Traditional probabilistic analysis of tunnel convergence in spatially variable soil typically involves using the random finite difference method, which is computationally intensive. In this study, we propose an efficient machine learning method based on the Gaussian Process Regression (GPR) model for predicting the horizontal and vertical convergences of a high-speed railway tunnel. In the proposed approach, the soil Young's modulus random field is simplified from a 2D matrix to a 1D vector, which serves as the input of the GPR model. Considering the prior knowledge about the probability distribution of the tunnel convergence, the horizontal and vertical convergences are transformed into two random variables that can be predicted effectively by the GPR model. Notably, the developed GPR model requires only 1.97% of the computational cost to achieve similar prediction accuracy as the 2D-convolutional neural network model.
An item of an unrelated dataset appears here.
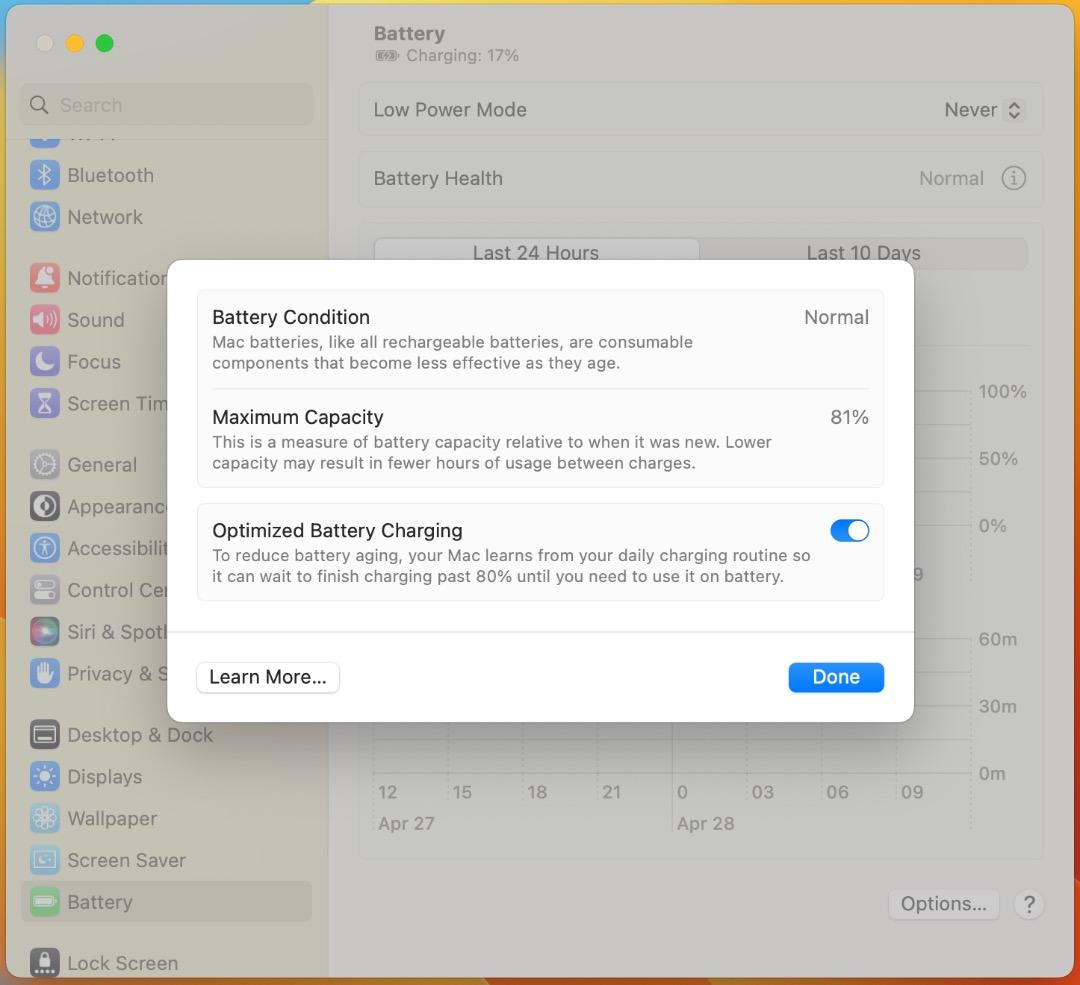The width and height of the screenshot is (1080, 985).
Task: Click the help question mark button
Action: click(x=1029, y=904)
A training dataset comprising 1400 samples can deliver satisfactory prediction performance of the surrogate model under a certain scale of fluctuation (SOF). Moreover, selecting 700 samples from each random field optimally composes a mixed dataset for training the GPR model. The findings of this study suggest that the trained GPR model provides excellent performance for the probabilistic analysis of the tunnel convergences considering the spatially variable soil Young's modulus.